* **Source document**
Question

A 3 ohm resistor stretched to twice its original length find new resistance

Answer 1

Given:

A 3 ohm resistor stretched to twice its original length

To Find:

New resistance

Solution:

We know that,

• Resistance R of a resistor is given by

$\orange{\boxed{\bf{R=\dfrac{\rho l}{A}}}}$

where,

ρ is the resistivity

l is length

A is Area

$\rule{190}{1}$

Let the initial resistance of resistor be R, initial length be l, ρ be the resistivity and A be the area

So,

$\longrightarrow\rm{R=\dfrac{\rho l}{A}}------(1)$

$\rule{190}{1}$

Now, after stretching the resistor to twice its original length, new resistance will be R' and new length will be 2l

So,

$\longrightarrow\rm{R'=\dfrac{\rho (2l)}{A}}$

$\longrightarrow\rm{R'=\dfrac{2\rho l}{A}}$

$\longrightarrow\rm{R'=2\bigg(\dfrac{\rho l}{A}\bigg)}$

From (1), we get

$\longrightarrow\rm{R'=2(R)}$

$\longrightarrow\rm\green{R'=2R}$

Hence, the new resistance is twice the initial resistance of resistor.

* **Collected material**
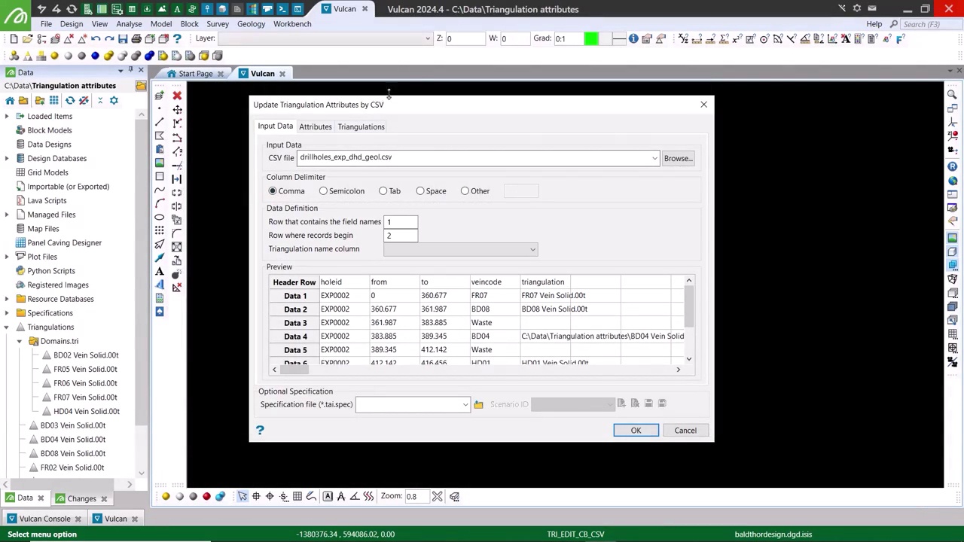Click the refresh icon in Data panel
964x542 pixels.
70,100
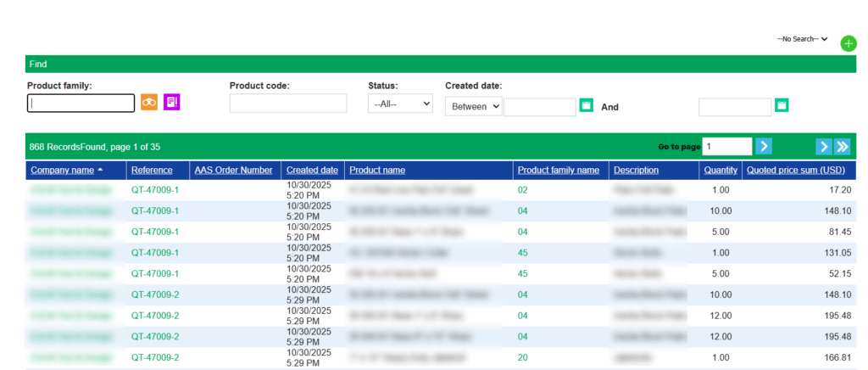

* **Task brief**
In the resistor solution, explain how the step from R' = 2(ρl/A) to R' = 2R is justified.

* **Response for this exercise**
Equation (1) defines the initial resistance as R = ρl/A. Substituting R for the bracketed ρl/A in R' = 2(ρl/A) gives R' = 2R.